Close observers of state legislatures say that action in Democrat-dominated states may soon run its course and that about half the states are likely to remain entrenched against gay marriage because of their conservative cast.
Interviewed this week, Theodore Olson, who argued in the Supreme Court against the California ban on gay marriage, said advocates believe they eventually will need a ruling rooted in the U.S. Constitution to make gay marriage legal nationwide.
“We have to win at some point on a national level because not all the states are going to legalize it,” Olson said. He would not discount the possibility that the justices would rule broadly this month for gay men and lesbians but said advocates were thinking of the next phase anyway.
Olson and other lawyers seeking a constitutional marriage right say a model state for the next court challenge would be one that meets two main criteria. It would be a place where voters were unlikely to approve gay marriage in the near future, because approval would render any lawsuit moot. Ideally the state also would be in a region where judges are inclined to strike down a ban on same-sex unions, as happened in the U.S. Court of Appeals for the 9th Circuit covering California.
One such state might be Virginia, which defined marriage as only between a man and woman in a 2006 state constitutional amendment. It also is one of the five states in the U.S. Court of Appeals for the 4th Circuit. Because of Democratic President Barack Obama’s appointments in recent years, that bench has a strong majority of Democratic appointees and may vote more liberally.

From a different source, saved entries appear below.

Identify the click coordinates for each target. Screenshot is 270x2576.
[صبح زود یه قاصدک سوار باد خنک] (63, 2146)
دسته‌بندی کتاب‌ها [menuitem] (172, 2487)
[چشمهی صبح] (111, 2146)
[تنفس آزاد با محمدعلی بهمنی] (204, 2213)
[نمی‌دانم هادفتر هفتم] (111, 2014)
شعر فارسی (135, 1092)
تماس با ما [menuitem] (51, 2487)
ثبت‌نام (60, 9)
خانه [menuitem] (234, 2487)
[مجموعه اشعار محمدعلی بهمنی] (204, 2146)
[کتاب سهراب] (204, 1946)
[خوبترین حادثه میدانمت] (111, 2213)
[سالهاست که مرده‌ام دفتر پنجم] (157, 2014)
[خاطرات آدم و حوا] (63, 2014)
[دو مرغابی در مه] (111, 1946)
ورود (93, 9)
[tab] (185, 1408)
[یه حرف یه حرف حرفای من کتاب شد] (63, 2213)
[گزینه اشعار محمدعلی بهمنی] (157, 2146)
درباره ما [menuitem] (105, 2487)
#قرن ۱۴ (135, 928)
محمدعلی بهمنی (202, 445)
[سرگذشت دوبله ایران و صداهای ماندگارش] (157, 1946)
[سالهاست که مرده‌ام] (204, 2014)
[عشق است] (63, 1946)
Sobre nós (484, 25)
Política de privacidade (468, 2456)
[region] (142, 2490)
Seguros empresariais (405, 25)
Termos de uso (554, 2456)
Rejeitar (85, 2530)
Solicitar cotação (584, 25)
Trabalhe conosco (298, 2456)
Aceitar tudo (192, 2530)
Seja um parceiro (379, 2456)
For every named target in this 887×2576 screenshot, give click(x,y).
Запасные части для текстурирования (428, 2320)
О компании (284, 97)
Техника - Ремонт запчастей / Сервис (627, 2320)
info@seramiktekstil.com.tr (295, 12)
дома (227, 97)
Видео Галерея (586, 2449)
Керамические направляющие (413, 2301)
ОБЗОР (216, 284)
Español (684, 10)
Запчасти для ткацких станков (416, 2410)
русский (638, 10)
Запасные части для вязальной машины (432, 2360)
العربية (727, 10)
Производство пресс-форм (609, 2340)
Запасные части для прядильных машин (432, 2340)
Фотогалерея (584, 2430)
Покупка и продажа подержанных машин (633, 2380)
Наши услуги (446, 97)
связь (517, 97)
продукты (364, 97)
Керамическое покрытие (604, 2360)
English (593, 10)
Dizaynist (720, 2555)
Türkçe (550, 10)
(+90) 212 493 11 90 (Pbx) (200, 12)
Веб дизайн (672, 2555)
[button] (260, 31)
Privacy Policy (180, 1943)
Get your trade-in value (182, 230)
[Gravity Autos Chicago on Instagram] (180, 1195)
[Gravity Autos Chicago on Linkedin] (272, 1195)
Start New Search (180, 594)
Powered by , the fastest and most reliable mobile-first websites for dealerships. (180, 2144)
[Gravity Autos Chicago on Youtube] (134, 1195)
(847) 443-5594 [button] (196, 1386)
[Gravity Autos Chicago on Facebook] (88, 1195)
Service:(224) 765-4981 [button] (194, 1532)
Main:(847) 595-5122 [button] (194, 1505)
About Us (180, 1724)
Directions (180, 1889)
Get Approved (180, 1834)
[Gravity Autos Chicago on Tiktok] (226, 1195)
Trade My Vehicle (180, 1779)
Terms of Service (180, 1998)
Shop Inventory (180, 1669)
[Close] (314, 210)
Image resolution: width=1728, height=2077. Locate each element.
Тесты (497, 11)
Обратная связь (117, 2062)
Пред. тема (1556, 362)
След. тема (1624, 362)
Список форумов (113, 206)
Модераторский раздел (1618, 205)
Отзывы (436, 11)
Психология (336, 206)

Charles Cooper, who argued for the California ban at the Supreme Court in the case of Hollingsworth v. Perry, declined to comment on his side’s next steps pending a ruling.
A CIVIL RIGHTS SAGA
While more developments lie ahead, the legal fight over gay marriage already constitutes one of the most concentrated civil rights sagas in U.S. history. Just 20 years ago the Hawaii Supreme Court ruled that its state constitution could allow gay marriage, prompting a nationwide backlash and spurring Congress and a majority of states, including Hawaii, to pass laws defining marriage as between only a man and woman.
In 2003, when the top court of Massachusetts established a right to same-sex marriage under its constitution, the action triggered another backlash as states then adopted constitutional amendments against such unions. Five years later, the tide began to reverse, and states slowly began joining Massachusetts in permitting lesbians and gay men to marry. Most of those states are in the Northeast.
Opinion polls show a steady increase in public support for gay marriage, and this month the Pew Research Center found that 51 percent of Americans now favor allowing it. That poll also found that three-quarters of people responding believed legal recognition of same-sex marriage nationwide would happen one day.
That day might not be so soon.
“There may be a slim national majority for same-sex marriage, but there isn’t a majority in a large number of states,” said Jack Tweedie, director of the children and families program at the National Conference of State Legislatures. Tweedie noted that a majority of states have reinforced their opposition to gay marriage with constitutional amendments in the past decade. About 30 states now have such bans on the books.
Gay rights advocates say if the court strikes down the law denying federal benefits in the case of United States v. Windsor, state action on same-sex marriage might accelerate, especially in states that already allow civil unions for gays and lesbians. Still, lawyer David Codell, who specializes in gay legal rights and is a director at UCLA’s Williams Institute, predicted some states would never go that route on their own.
“It seems likely that at some point a constitutional ruling from the court will be necessary for full equality nationwide,” he said. “The issue remains tougher than people think.”